### Exercise
Please print exactly the lines from the line containing "Expand the 住院管理 sidebar section" through the end of the data, no more, and keep pictures out of the copy.

Stored data
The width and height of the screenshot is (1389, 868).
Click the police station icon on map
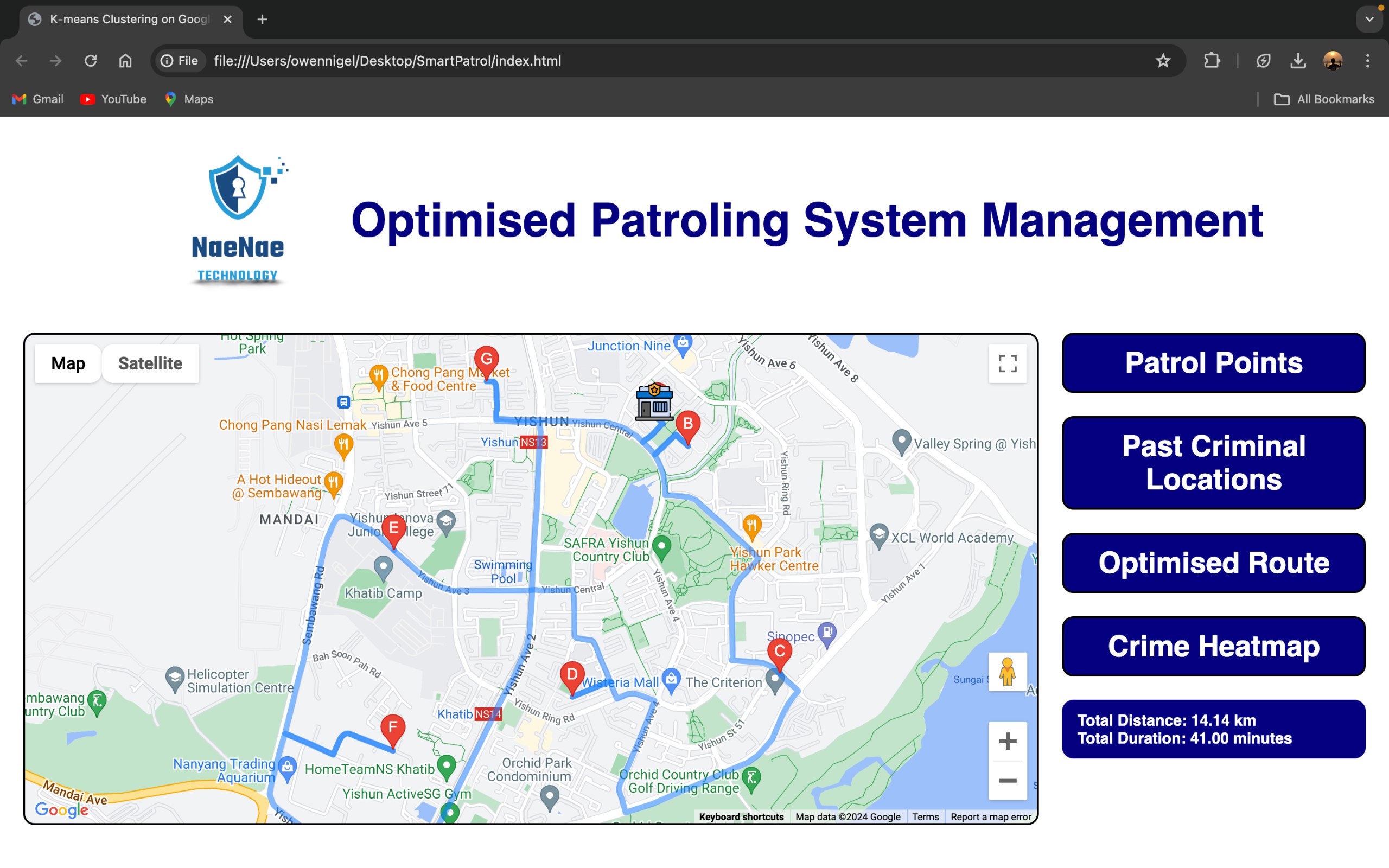tap(654, 402)
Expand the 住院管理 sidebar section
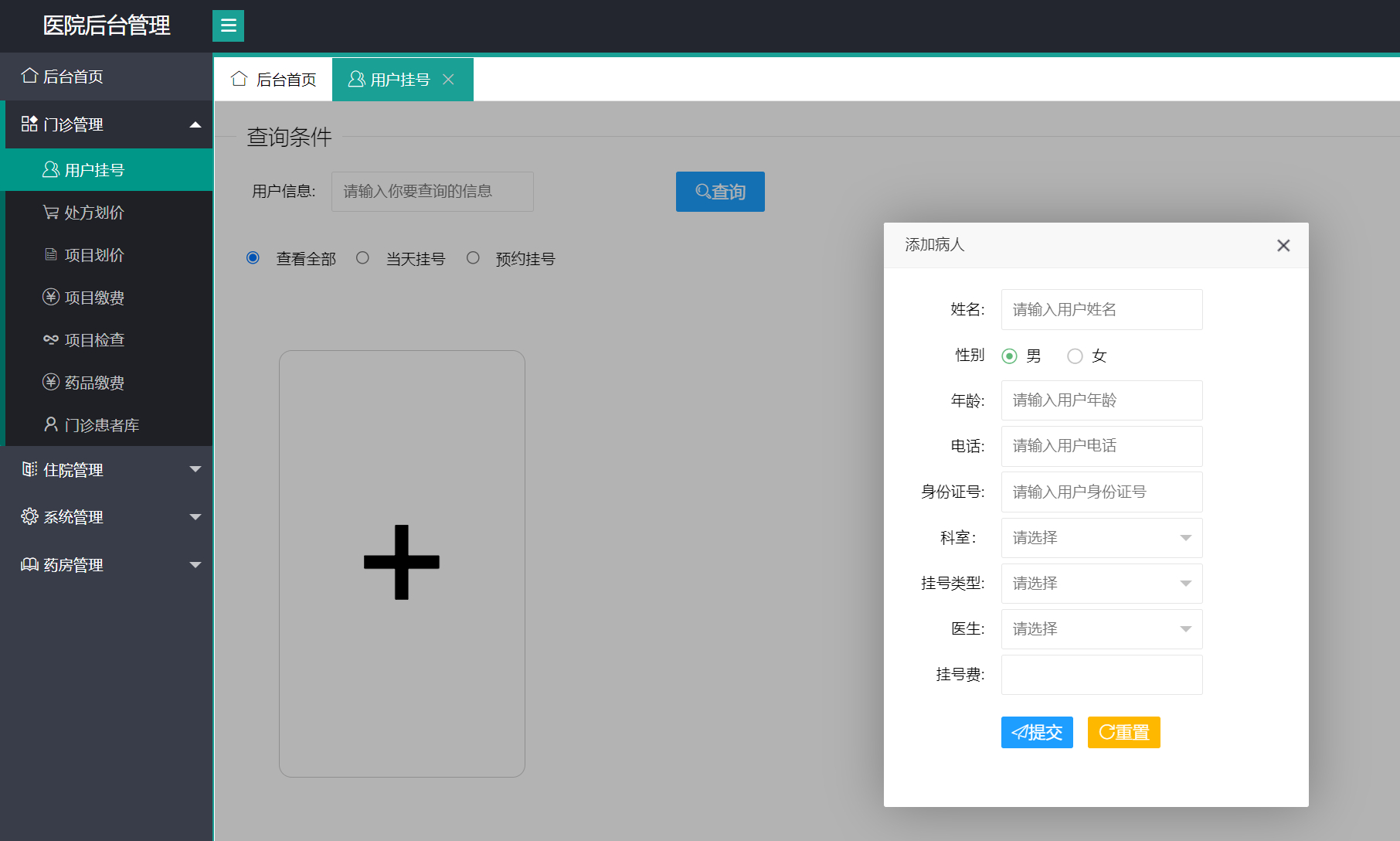The width and height of the screenshot is (1400, 841). (73, 469)
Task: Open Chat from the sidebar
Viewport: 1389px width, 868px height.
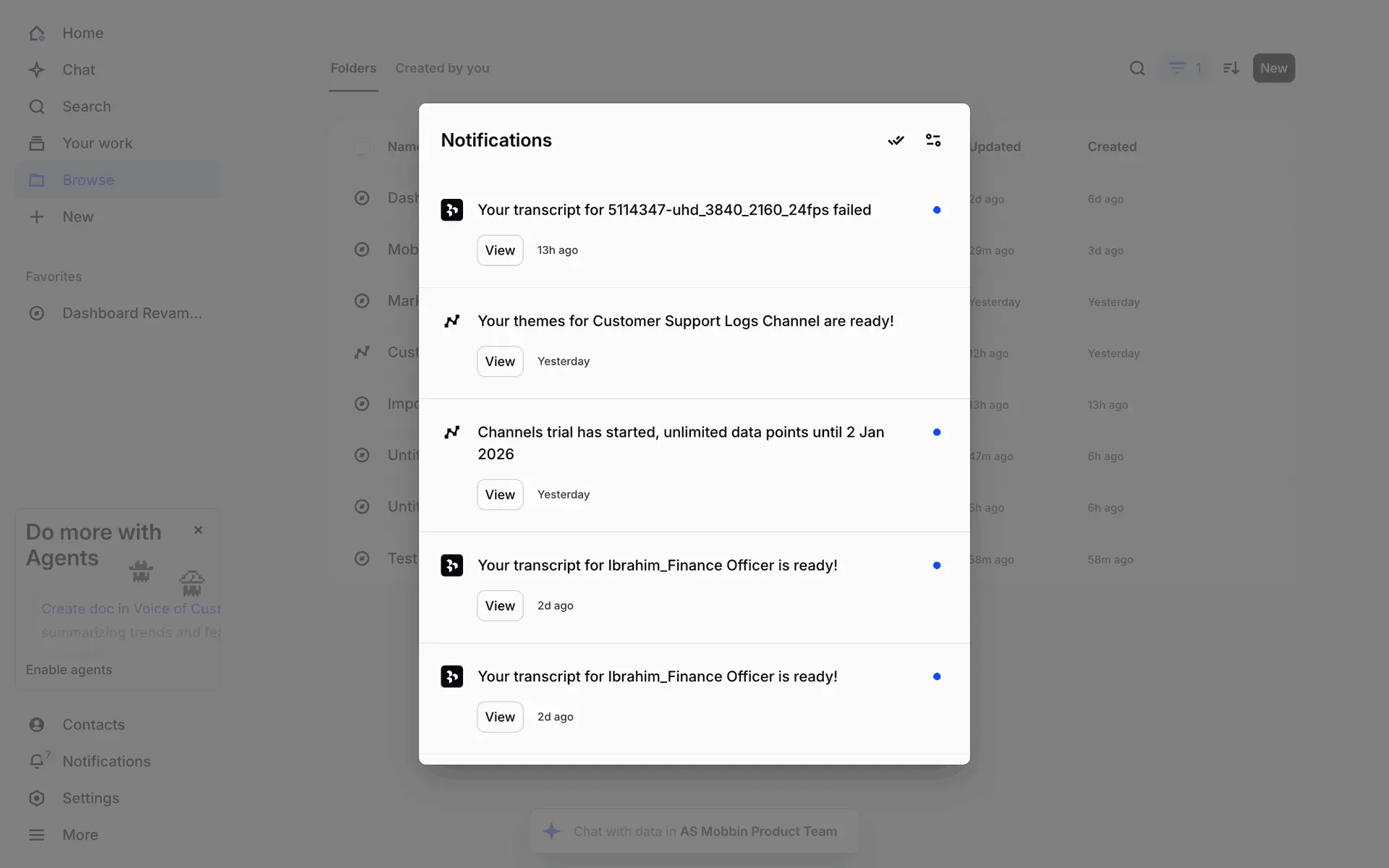Action: click(x=78, y=70)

### Written solution
Expand the 住院管理 sidebar section
The width and height of the screenshot is (1400, 841). (73, 469)
Task: Open Chat from the sidebar
Viewport: 1389px width, 868px height.
Action: click(x=78, y=70)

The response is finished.